Did you know that when the UNESCO World Heritage Site via Garibaldi was still called via Montalbano it used to be the location of public brothels similarly to the Lupanar of Pompeii? This was the time when Genoa was a Mariner Republic, and brothels covered the area from the Maddalena to Porta Soprana. Prostitution was not a free activity as, every 5 years, it was outsourced and, being a source of income, it had to be registered.
Today, speed bumps are located where at that time a gate marked the borders. Prostitutes were regular taxpayers – they paid 5 genovinos per day – and, as workers, they did not work on Saturdays while, dressed in yellow, they went to church on Sundays. On Saint John’s Day they would follow the procession behind the image of the Magdalene, their symbol.
At night they would go back to their job. A doorman would put off violent men and if a girl was hit, the person who was guilty of the offence would have to pay the equivalent of one day’s work. They were named candle women because the duration and fee of their performance was determined by a notch etched on a candle.
At the beginning of the 16th century, in order to make room for its lavish buildings, the Genoese nobility moved the brothels to another area. As money kept flowing, nothing changed until the Reunification of Italy, when Cavour drafted a bill according to which the shutters of the brothels had to be shut so that people could not peep into the rooms. These houses were registered as luxury buildings and regularly taxed.
Alongside the luxurious Suprema and Mary Noir, ranked as first class, where one could find velvet, caviar and champagne, were other low-quality brothels in old stores with wood benches and simple curtains used for dividing the rooms.
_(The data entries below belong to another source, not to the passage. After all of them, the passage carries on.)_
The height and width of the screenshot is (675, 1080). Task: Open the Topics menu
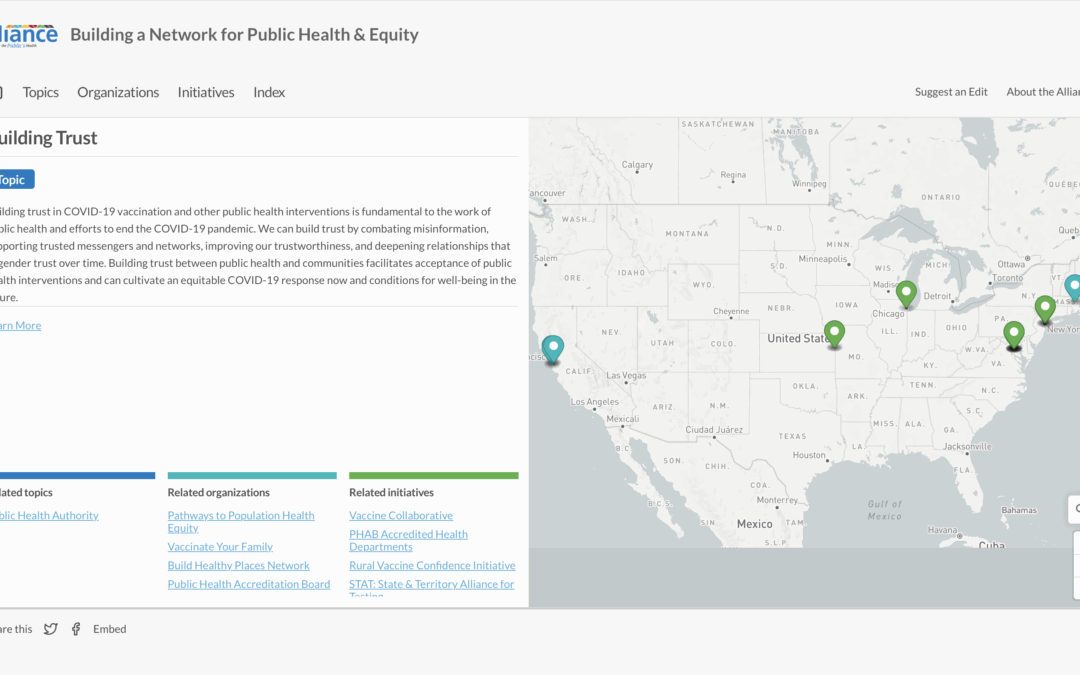[x=40, y=91]
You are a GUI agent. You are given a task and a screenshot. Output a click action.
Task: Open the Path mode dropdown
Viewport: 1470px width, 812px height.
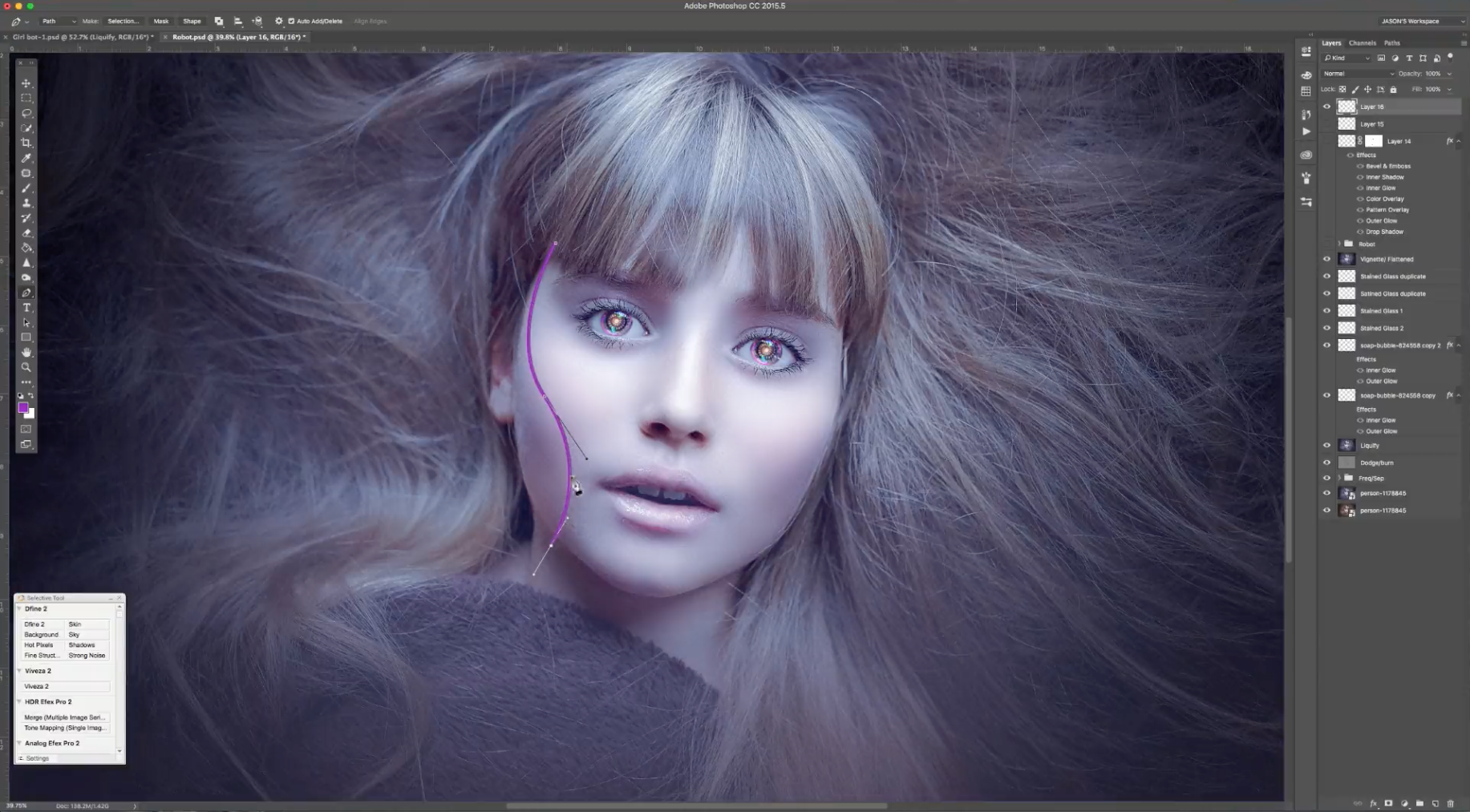coord(58,21)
The most famous, between 1900 and the end of the war, was called Lepre. It was run by a woman named Rina, also known as “Gondar Tiger” due to the period when she followed the Italian army in Ethiopia. Feeling nostalgic about Fascism, she prohibited the use of black lingerie, a colour which did not suit certain regions of the body. Belonging to an intermediate ranking category, it also welcomed young men to an after-dinner, where they did… nothing! In that case the “performance” was paid in bottle corks, buttons or chips.
Another very famous house was located in vico dei Ragazzi, where minors were allowed to enter, which in that period was forbidden by law. In this case police officers, bribed by Angioina, the runner of the brothel, turned a blind eye.
Close to vico Carabaghe, a brothel with walls painted in purple was a source of inspiration for a famous song by singer Gino Paoli. Only elderly people can tell stories about this world of anecdotes, to which the Merlin Law put an end on January 1, 1958.